WHAT THIS EXERCISE ASKS.
(1) Decide whether each statement below agrees with the Kindle review. Answer yes or no for each, and quote the words of the review that decide it.
(a) The Kindle can be charged through a microUSB port.
(b) The reviewer gets to use the Kindle Lending Library.
(c) The Kindle accepts a microSD card for more storage.
(2) From the records, extract the lines that begin with the line containing "The height and width of the screenshot is (370, 536)." and run through the line containing "Screen dimensions: 1431x751", including both.

DOCUMENT EXTRACT.
Thin and Lightweight: This Kindle is thinner than any paperback and lighter too. This makes it very easy to hold in a sitting position, and for long periods too. It also makes it easy to transport in a purse, backpack, or messenger bag (or in luggage for traveling). Many people like to take a few books when travelling, and this Kindle lets you take as many as you want and adds virtually nothing to your travel burden.
Good Value: Even without a touchscreen, the Kindle is a good value. It is a well-made product, it offers cloud storage of your books (and well it should, since it offers no ability to expand storage capacity with an add-in microSD card), the screen is excellent, Amazon is a dogged competitor in book pricing. The Kindle 4 is the best value of Amazon's E-Ink readers. Some may be tempted to get the version with the built-in light. If you can afford it, sure, go ahead. But let me point out you don't have to spend $20 for a fancy-schmancy book light. Your local dollar store has them for ... wait for it ... a buck. They work perfectly well to light the screen, don't suck down your Kindle's battery, and best of all, don't add $50 to the price of the Kindle.
Amazon Customer Support: I've dealt with Amazon for years, and they have always done the right thing in terms of customer service when I have had issues with products or deliveries.
Kindle Lending Library for Prime Members: Prime members get their own library. That's a great benefit to them. I'm an "adjunct" Prime member, though, so I don't get to benefit from it, but it's great for primary Prime members.
Library Support: I was happy to see Amazon join the program for Overdrive and public library ebook lending. This is such a huge benefit to everyone who has ebook readers. Especially people on fixed incomes, who like ebook readers for the ability to change font sizes, and love them for the ability to borrow library books.
MicroUSB Port for USB Charging: Good call for Amazon to support the universal USB standard for charging. You can charge from a computer USB port, an AC adapter, car charger, etc. Don't worry about buying one: if you have a smartphone (other than apple) or Bluetooth device that came with a microUSB cable charger, it will do the job.
Parental Controls: Another good choice for Amazon to implement parental controls, where they can restrict access to the Kindle's web browser, store, and archived items.
Long Battery Life: I couldn't even put a dent in the battery gauge using the Kindle for several days, for several hours a day.
Excellent Highlighting and Notes Features: I really liked the highlighting and notation capabilities, and that I can access the highlights both in book and from the home screen. You can also choose to show highlights and notes by other users (general population), or by a selection of Amazon users you follow.
No Touchscreen: Yes, I know they offer a touchscreen model. But they charge a bunch more for it. Their main competitor offers touchscreen in their most basic model, for only a few dollars more (don't let the $99 list price fool you ... the Simple Touch is usually available for 10 bux more than the Kindle).
No Expandable Storage: Personally, I like to add free books from Project Gutenberg to my ebook reader. I can add thousands, with graphics, if I can add a microSD card for storage. However, Amazon chooses not to include that feature.

EXERCISE DATA.
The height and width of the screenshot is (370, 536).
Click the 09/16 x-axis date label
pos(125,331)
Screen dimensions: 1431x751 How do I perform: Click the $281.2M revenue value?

...

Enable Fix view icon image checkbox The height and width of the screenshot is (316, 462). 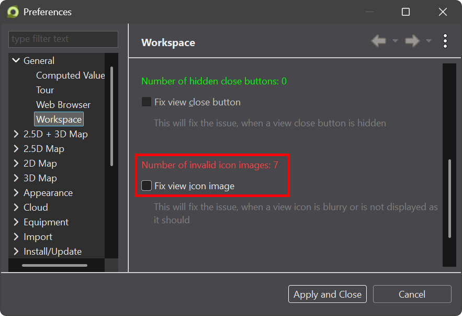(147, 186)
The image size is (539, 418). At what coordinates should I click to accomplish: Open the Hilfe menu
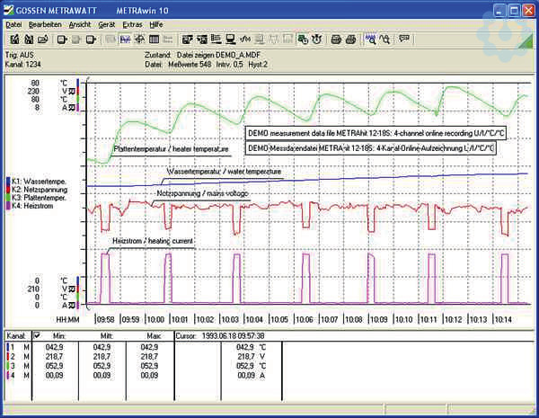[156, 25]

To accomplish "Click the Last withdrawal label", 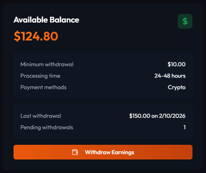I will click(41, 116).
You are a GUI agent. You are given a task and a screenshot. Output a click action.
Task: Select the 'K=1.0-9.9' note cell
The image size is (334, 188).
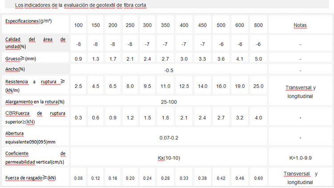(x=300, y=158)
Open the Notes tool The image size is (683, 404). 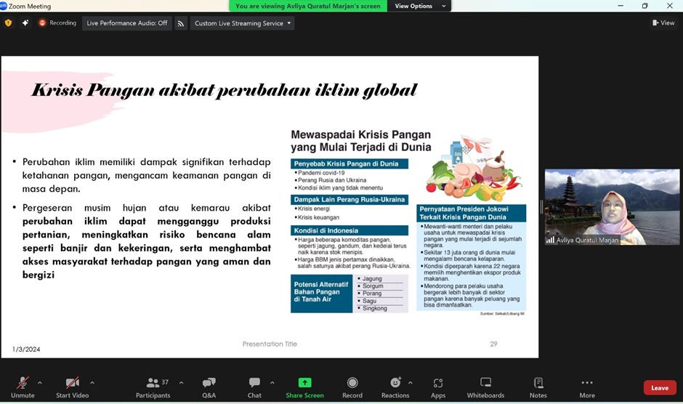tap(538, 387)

ANSWERS PER TASK.
(1)
(a) Yes: "Good call for Amazon to support the universal USB standard for charging."
(b) No: "so I don't get to benefit from it"
(c) No: "it offers no ability to expand storage capacity with an add-in microSD card"

(2)
The height and width of the screenshot is (370, 536).
Click the 09/16 x-axis date label
pos(125,331)
Screen dimensions: 1431x751 How do I perform: Click the $281.2M revenue value?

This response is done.